● **THE PROBLEM**: Even if a line seems odd, print it as it is, and include every record.

● **EXERCISE MATERIAL**:

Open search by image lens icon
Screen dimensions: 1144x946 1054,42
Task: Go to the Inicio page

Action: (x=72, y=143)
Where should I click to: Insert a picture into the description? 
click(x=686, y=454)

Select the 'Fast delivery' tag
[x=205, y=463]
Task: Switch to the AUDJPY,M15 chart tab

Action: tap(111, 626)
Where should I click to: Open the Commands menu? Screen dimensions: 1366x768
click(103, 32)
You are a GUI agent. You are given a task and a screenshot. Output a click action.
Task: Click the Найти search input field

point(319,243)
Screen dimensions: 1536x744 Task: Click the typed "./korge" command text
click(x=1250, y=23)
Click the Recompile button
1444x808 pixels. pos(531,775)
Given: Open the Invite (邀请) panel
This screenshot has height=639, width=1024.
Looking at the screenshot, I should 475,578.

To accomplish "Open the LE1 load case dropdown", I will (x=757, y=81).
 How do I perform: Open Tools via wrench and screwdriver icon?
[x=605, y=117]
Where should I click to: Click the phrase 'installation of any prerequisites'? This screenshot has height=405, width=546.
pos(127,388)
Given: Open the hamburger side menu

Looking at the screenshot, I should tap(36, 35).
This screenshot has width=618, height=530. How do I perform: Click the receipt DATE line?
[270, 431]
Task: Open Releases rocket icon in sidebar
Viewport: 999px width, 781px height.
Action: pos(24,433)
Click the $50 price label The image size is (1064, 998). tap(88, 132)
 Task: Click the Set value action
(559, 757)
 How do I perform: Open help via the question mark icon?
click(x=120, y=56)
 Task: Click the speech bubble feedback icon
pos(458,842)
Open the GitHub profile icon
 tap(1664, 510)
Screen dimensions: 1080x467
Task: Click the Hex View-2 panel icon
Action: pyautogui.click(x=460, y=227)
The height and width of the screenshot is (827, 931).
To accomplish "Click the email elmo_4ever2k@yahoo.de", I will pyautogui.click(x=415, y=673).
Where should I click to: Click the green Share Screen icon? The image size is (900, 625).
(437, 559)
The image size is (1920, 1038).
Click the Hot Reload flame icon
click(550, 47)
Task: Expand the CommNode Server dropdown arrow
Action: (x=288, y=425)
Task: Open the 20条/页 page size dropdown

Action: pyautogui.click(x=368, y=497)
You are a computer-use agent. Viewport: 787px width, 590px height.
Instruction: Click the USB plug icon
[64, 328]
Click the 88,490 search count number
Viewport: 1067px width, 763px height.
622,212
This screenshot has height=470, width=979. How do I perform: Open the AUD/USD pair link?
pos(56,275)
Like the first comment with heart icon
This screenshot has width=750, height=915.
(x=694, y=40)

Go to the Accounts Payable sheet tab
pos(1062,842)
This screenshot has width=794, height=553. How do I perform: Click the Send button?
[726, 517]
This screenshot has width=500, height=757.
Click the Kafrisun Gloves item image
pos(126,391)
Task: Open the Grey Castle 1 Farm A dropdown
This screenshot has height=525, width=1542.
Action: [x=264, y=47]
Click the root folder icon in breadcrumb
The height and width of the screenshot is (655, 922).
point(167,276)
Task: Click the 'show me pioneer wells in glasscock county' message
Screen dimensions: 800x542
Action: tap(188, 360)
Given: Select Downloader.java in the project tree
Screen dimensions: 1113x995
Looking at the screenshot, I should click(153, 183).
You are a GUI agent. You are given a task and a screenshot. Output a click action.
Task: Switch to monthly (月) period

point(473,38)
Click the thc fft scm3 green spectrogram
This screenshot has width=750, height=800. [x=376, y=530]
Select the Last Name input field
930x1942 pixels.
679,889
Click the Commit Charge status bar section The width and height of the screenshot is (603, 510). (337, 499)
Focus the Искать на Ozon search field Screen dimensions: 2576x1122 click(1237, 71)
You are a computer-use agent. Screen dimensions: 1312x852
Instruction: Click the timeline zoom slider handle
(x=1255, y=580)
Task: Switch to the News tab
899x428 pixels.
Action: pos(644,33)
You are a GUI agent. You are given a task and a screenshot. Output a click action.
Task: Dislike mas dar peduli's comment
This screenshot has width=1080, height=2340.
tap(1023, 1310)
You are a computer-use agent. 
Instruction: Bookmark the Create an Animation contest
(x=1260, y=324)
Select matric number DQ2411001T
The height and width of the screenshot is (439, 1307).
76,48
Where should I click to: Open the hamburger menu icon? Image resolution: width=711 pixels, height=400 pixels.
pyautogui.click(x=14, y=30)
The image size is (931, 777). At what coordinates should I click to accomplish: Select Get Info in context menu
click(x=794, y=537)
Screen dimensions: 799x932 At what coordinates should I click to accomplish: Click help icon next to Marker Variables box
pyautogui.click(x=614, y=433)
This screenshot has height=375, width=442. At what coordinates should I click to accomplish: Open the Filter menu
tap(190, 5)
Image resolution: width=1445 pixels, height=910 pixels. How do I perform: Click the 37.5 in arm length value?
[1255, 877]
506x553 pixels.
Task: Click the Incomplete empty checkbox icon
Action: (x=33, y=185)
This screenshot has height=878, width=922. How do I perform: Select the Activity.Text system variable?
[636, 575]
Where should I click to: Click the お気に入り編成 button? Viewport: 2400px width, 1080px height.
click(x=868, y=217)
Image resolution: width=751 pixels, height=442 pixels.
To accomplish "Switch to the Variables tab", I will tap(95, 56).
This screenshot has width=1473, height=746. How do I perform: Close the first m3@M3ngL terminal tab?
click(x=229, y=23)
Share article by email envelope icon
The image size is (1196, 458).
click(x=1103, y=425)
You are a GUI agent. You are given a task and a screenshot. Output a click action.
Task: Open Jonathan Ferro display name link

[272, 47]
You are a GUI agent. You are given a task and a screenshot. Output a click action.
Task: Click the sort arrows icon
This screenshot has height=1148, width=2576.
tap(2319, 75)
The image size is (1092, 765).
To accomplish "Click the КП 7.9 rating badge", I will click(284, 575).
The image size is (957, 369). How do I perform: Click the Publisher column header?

● **FINISHED EXERCISE**:
Open search by image lens icon
Screen dimensions: 1144x946 1054,42
Task: Go to the Inicio page

Action: (x=72, y=143)
Where should I click to: Insert a picture into the description? 
click(x=686, y=454)

Select the 'Fast delivery' tag
[x=205, y=463]
Task: Switch to the AUDJPY,M15 chart tab

Action: tap(111, 626)
Where should I click to: Open the Commands menu? Screen dimensions: 1366x768
click(103, 32)
You are a GUI agent. You are given a task and a screenshot. Output a click action.
Task: Click the Найти search input field

point(319,243)
Screen dimensions: 1536x744 Task: Click the typed "./korge" command text
click(x=1250, y=23)
Click the Recompile button
1444x808 pixels. pos(531,775)
Given: Open the Invite (邀请) panel
This screenshot has height=639, width=1024.
Looking at the screenshot, I should 475,578.

To accomplish "Open the LE1 load case dropdown", I will (x=757, y=81).
 How do I perform: Open Tools via wrench and screwdriver icon?
[x=605, y=117]
Where should I click to: Click the phrase 'installation of any prerequisites'? This screenshot has height=405, width=546.
pos(127,388)
Given: Open the hamburger side menu

Looking at the screenshot, I should tap(36, 35).
This screenshot has width=618, height=530. How do I perform: Click the receipt DATE line?
[270, 431]
Task: Open Releases rocket icon in sidebar
Viewport: 999px width, 781px height.
Action: pos(24,433)
Click the $50 price label The image size is (1064, 998). tap(88, 132)
 Task: Click the Set value action
(559, 757)
 How do I perform: Open help via the question mark icon?
click(x=120, y=56)
 Task: Click the speech bubble feedback icon
pos(458,842)
Open the GitHub profile icon
 tap(1664, 510)
Screen dimensions: 1080x467
Task: Click the Hex View-2 panel icon
Action: pyautogui.click(x=460, y=227)
The height and width of the screenshot is (827, 931).
To accomplish "Click the email elmo_4ever2k@yahoo.de", I will pyautogui.click(x=415, y=673).
Where should I click to: Click the green Share Screen icon? The image size is (900, 625).
(437, 559)
The image size is (1920, 1038).
Click the Hot Reload flame icon
click(550, 47)
Task: Expand the CommNode Server dropdown arrow
Action: (x=288, y=425)
Task: Open the 20条/页 page size dropdown

Action: pyautogui.click(x=368, y=497)
You are a computer-use agent. Viewport: 787px width, 590px height.
Instruction: Click the USB plug icon
[64, 328]
Click the 88,490 search count number
Viewport: 1067px width, 763px height.
622,212
This screenshot has height=470, width=979. How do I perform: Open the AUD/USD pair link?
pos(56,275)
Like the first comment with heart icon
This screenshot has width=750, height=915.
(x=694, y=40)

Go to the Accounts Payable sheet tab
pos(1062,842)
This screenshot has width=794, height=553. How do I perform: Click the Send button?
[726, 517]
This screenshot has width=500, height=757.
Click the Kafrisun Gloves item image
pos(126,391)
Task: Open the Grey Castle 1 Farm A dropdown
This screenshot has height=525, width=1542.
Action: [x=264, y=47]
Click the root folder icon in breadcrumb
The height and width of the screenshot is (655, 922).
point(167,276)
Task: Click the 'show me pioneer wells in glasscock county' message
Screen dimensions: 800x542
Action: tap(188, 360)
Given: Select Downloader.java in the project tree
Screen dimensions: 1113x995
Looking at the screenshot, I should click(153, 183).
You are a GUI agent. You are given a task and a screenshot. Output a click action.
Task: Switch to monthly (月) period

point(473,38)
Click the thc fft scm3 green spectrogram
This screenshot has width=750, height=800. [x=376, y=530]
Select the Last Name input field
930x1942 pixels.
679,889
Click the Commit Charge status bar section The width and height of the screenshot is (603, 510). (337, 499)
Focus the Искать на Ozon search field Screen dimensions: 2576x1122 click(1237, 71)
You are a computer-use agent. Screen dimensions: 1312x852
Instruction: Click the timeline zoom slider handle
(x=1255, y=580)
Task: Switch to the News tab
899x428 pixels.
Action: pos(644,33)
You are a GUI agent. You are given a task and a screenshot. Output a click action.
Task: Dislike mas dar peduli's comment
This screenshot has width=1080, height=2340.
tap(1023, 1310)
You are a computer-use agent. 
Instruction: Bookmark the Create an Animation contest
(x=1260, y=324)
Select matric number DQ2411001T
The height and width of the screenshot is (439, 1307).
76,48
Where should I click to: Open the hamburger menu icon? Image resolution: width=711 pixels, height=400 pixels.
pyautogui.click(x=14, y=30)
The image size is (931, 777). At what coordinates should I click to accomplish: Select Get Info in context menu
click(x=794, y=537)
Screen dimensions: 799x932 At what coordinates should I click to accomplish: Click help icon next to Marker Variables box
pyautogui.click(x=614, y=433)
This screenshot has height=375, width=442. At what coordinates should I click to accomplish: Open the Filter menu
tap(190, 5)
Image resolution: width=1445 pixels, height=910 pixels. How do I perform: Click the 37.5 in arm length value?
[1255, 877]
506x553 pixels.
Task: Click the Incomplete empty checkbox icon
Action: (x=33, y=185)
This screenshot has height=878, width=922. How do I perform: Select the Activity.Text system variable?
[636, 575]
Where should I click to: Click the お気に入り編成 button? Viewport: 2400px width, 1080px height.
click(x=868, y=217)
Image resolution: width=751 pixels, height=442 pixels.
To accomplish "Switch to the Variables tab", I will tap(95, 56).
This screenshot has width=1473, height=746. How do I perform: Close the first m3@M3ngL terminal tab?
click(x=229, y=23)
Share article by email envelope icon
The image size is (1196, 458).
click(x=1103, y=425)
You are a GUI agent. You are given a task and a screenshot. Output a click action.
Task: Open Jonathan Ferro display name link

[272, 47]
You are a GUI agent. You are given a task and a screenshot. Output a click action.
Task: Click the sort arrows icon
This screenshot has height=1148, width=2576.
tap(2319, 75)
The image size is (1092, 765).
To accomplish "Click the КП 7.9 rating badge", I will click(284, 575).
The image size is (957, 369). How do I perform: Click the Publisher column header?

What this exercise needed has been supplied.